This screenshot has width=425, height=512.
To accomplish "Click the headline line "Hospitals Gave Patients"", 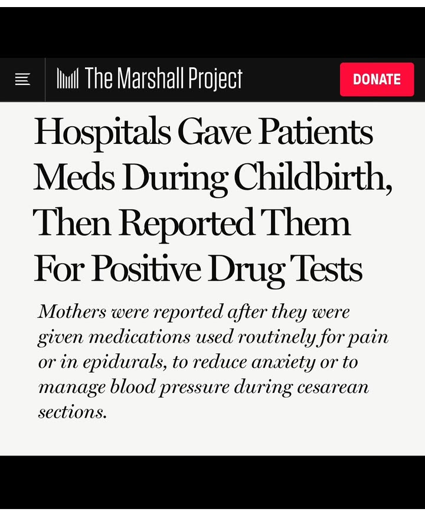I will pos(203,133).
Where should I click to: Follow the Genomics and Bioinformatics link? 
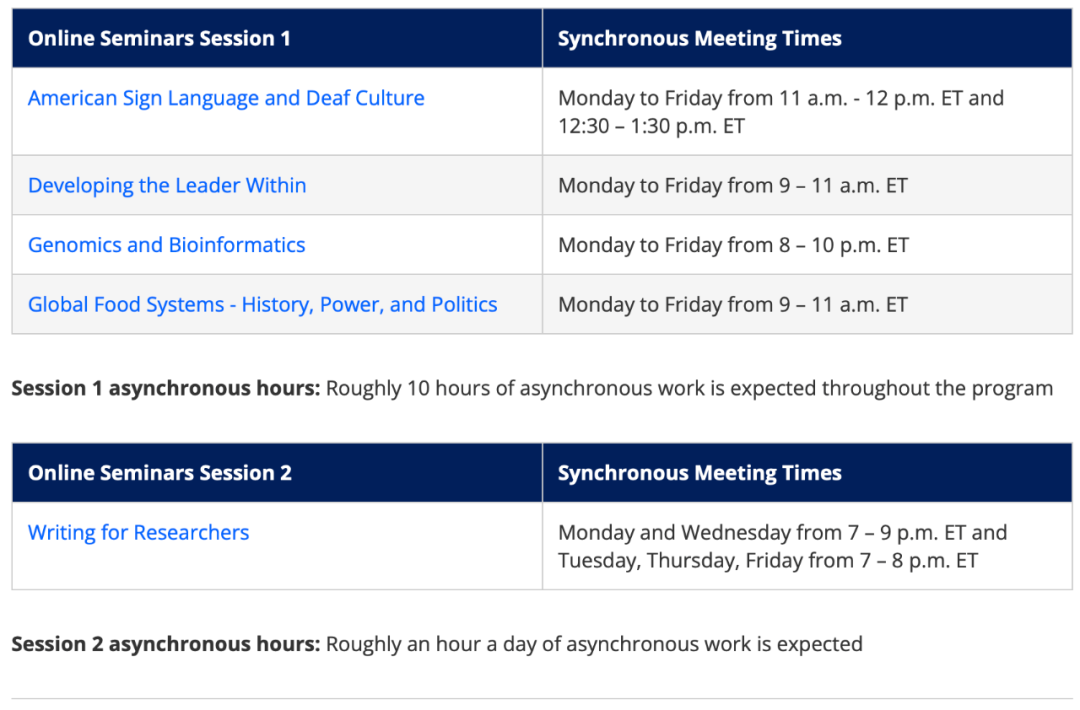point(167,245)
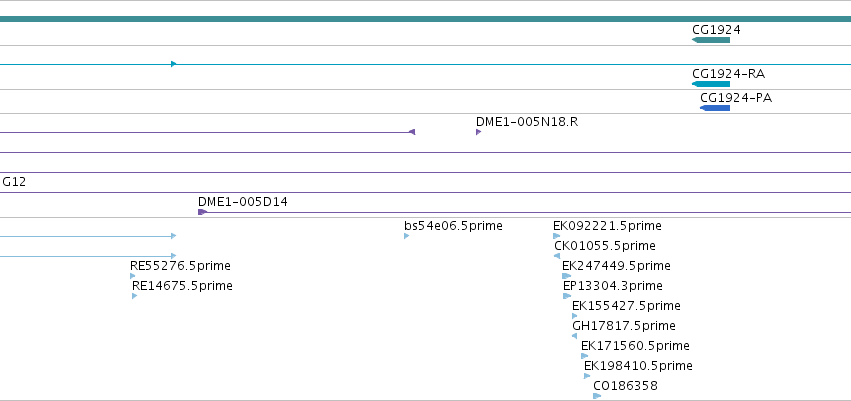Open the CG1924 gene label

pos(716,30)
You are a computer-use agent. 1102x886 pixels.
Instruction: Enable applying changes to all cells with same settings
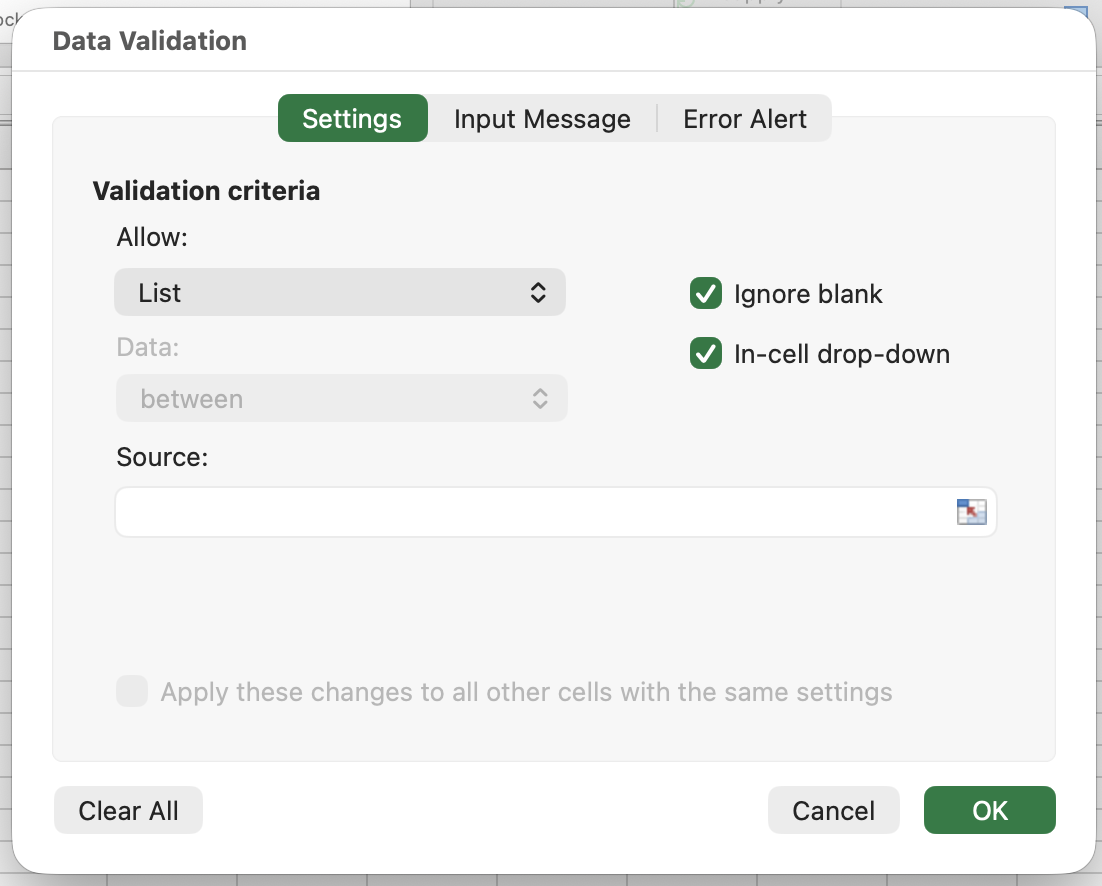tap(131, 691)
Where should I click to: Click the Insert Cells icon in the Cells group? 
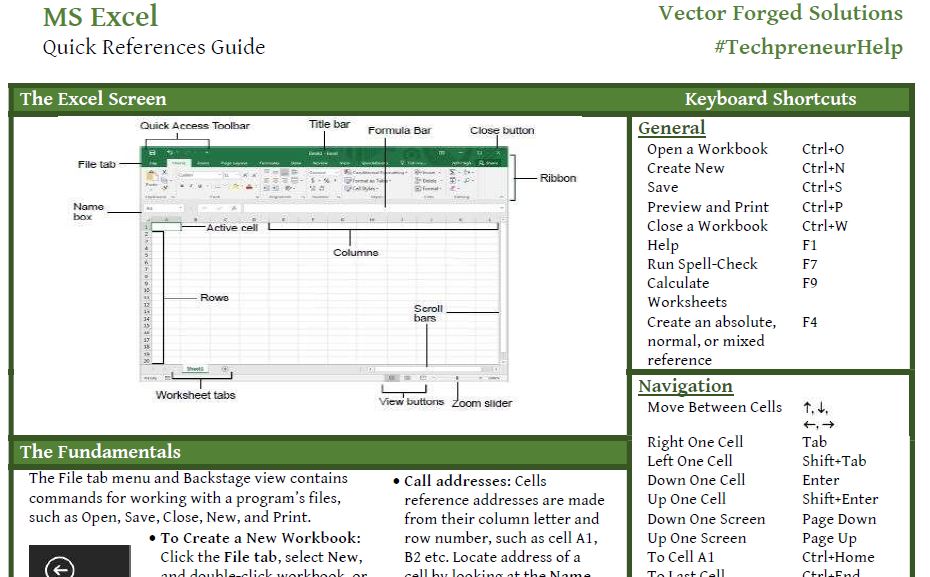(x=422, y=171)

☆ ☆ ☆ ☆

* _WHAT YOU ARE ASKED TO DO_
Before answering, please find the line containing "Where should I click to: Click" above, then copy exactly from it through the last line of the entries, both included, without pictures.

* _ANSWER FOR THIS EXERCISE_
Where should I click to: Click the Insert Cells icon in the Cells group? 
(x=422, y=171)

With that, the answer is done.